Render the listing lines from the one containing "Click the project icon beside Copyright" through the one containing "Stop playback with", inclusive, as a JSON list of strings with one string per line. Leave out blank lines.

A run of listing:
= = = = = = =

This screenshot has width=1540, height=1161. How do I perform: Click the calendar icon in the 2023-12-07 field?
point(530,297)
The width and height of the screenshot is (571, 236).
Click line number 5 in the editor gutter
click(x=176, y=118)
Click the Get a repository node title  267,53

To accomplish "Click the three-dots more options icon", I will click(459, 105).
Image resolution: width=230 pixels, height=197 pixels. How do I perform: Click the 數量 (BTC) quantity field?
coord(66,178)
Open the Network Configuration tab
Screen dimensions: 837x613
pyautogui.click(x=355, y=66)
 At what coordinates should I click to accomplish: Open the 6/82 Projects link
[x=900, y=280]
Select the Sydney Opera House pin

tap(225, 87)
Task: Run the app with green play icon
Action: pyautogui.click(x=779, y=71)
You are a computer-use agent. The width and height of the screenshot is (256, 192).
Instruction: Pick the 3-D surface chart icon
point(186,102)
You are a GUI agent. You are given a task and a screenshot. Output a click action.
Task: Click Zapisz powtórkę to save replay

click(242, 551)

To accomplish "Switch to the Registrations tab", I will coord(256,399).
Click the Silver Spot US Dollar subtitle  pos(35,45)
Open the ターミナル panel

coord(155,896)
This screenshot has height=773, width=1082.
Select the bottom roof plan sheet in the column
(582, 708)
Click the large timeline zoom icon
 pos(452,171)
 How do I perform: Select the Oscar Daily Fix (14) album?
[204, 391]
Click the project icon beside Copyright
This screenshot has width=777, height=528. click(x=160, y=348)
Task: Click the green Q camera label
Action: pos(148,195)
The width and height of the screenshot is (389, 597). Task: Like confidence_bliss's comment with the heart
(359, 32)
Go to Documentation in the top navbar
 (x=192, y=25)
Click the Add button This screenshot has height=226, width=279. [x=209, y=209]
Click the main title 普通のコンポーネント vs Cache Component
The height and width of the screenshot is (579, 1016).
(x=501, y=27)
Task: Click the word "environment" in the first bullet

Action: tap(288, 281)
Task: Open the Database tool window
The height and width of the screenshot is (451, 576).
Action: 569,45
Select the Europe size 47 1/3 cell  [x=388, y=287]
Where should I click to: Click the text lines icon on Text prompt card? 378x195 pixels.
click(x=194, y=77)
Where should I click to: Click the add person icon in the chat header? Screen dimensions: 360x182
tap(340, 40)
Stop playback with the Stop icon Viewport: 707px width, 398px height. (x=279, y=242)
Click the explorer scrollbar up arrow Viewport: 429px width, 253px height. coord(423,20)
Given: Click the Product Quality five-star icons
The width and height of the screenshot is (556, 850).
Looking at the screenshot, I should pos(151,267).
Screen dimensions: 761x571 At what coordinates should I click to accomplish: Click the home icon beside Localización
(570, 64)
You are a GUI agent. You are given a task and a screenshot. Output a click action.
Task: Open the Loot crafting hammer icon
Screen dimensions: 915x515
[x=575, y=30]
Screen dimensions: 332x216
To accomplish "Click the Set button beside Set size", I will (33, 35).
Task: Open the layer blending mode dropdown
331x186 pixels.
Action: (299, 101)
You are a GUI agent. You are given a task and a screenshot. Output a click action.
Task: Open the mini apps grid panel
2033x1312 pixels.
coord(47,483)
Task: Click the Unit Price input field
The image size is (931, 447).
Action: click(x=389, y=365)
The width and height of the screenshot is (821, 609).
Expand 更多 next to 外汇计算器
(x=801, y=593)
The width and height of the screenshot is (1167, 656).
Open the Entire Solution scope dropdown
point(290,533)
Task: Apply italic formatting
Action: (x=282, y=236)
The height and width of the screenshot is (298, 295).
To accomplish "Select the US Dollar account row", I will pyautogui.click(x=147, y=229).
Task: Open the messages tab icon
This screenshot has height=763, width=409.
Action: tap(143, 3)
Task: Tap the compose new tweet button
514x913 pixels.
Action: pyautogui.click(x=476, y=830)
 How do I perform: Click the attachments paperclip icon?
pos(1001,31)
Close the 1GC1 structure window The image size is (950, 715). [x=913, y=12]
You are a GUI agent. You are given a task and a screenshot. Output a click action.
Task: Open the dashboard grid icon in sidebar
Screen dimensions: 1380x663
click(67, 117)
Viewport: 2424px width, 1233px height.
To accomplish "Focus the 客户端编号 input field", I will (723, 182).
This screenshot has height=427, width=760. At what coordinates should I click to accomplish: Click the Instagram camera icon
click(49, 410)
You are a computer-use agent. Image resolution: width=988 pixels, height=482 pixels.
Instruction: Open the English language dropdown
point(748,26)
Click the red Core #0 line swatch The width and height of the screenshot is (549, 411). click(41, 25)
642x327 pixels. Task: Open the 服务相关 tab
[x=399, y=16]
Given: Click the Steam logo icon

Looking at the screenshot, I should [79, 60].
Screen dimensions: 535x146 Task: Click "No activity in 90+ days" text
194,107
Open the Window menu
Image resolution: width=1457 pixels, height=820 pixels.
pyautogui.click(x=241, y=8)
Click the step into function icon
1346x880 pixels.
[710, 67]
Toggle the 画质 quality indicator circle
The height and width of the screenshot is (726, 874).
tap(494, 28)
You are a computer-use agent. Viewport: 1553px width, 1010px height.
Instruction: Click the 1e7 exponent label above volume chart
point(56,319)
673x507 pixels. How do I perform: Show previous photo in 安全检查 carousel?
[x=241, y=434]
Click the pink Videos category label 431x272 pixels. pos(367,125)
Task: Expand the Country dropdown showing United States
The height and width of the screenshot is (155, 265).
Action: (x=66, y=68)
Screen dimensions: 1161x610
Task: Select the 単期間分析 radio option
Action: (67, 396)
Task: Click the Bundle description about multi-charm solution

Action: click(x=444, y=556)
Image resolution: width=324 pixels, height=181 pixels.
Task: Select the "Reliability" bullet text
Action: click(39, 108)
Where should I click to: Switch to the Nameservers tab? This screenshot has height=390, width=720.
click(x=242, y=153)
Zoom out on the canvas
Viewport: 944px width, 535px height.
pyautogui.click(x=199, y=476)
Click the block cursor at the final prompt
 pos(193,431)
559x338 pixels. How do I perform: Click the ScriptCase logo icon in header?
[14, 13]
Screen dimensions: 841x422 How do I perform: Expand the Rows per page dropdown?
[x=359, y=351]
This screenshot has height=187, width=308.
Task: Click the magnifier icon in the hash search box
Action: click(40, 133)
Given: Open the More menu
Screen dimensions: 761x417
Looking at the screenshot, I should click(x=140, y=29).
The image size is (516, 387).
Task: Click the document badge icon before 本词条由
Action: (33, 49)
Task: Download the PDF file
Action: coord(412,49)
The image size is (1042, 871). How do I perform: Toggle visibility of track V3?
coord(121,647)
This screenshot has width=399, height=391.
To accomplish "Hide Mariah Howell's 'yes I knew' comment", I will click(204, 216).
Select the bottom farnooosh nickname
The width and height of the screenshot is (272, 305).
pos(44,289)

= = = = = = =

### Completed task:
[
  "Click the project icon beside Copyright",
  "This screenshot has width=777, height=528. click(x=160, y=348)",
  "Task: Click the green Q camera label",
  "Action: pos(148,195)",
  "The width and height of the screenshot is (389, 597). Task: Like confidence_bliss's comment with the heart",
  "(359, 32)",
  "Go to Documentation in the top navbar",
  " (x=192, y=25)",
  "Click the Add button This screenshot has height=226, width=279. [x=209, y=209]",
  "Click the main title 普通のコンポーネント vs Cache Component",
  "The height and width of the screenshot is (579, 1016).",
  "(x=501, y=27)",
  "Task: Click the word \"environment\" in the first bullet",
  "Action: tap(288, 281)",
  "Task: Open the Database tool window",
  "The height and width of the screenshot is (451, 576).",
  "Action: 569,45",
  "Select the Europe size 47 1/3 cell  [x=388, y=287]",
  "Where should I click to: Click the text lines icon on Text prompt card? 378x195 pixels.",
  "click(x=194, y=77)",
  "Where should I click to: Click the add person icon in the chat header? Screen dimensions: 360x182",
  "tap(340, 40)",
  "Stop playback with the Stop icon Viewport: 707px width, 398px height. (x=279, y=242)"
]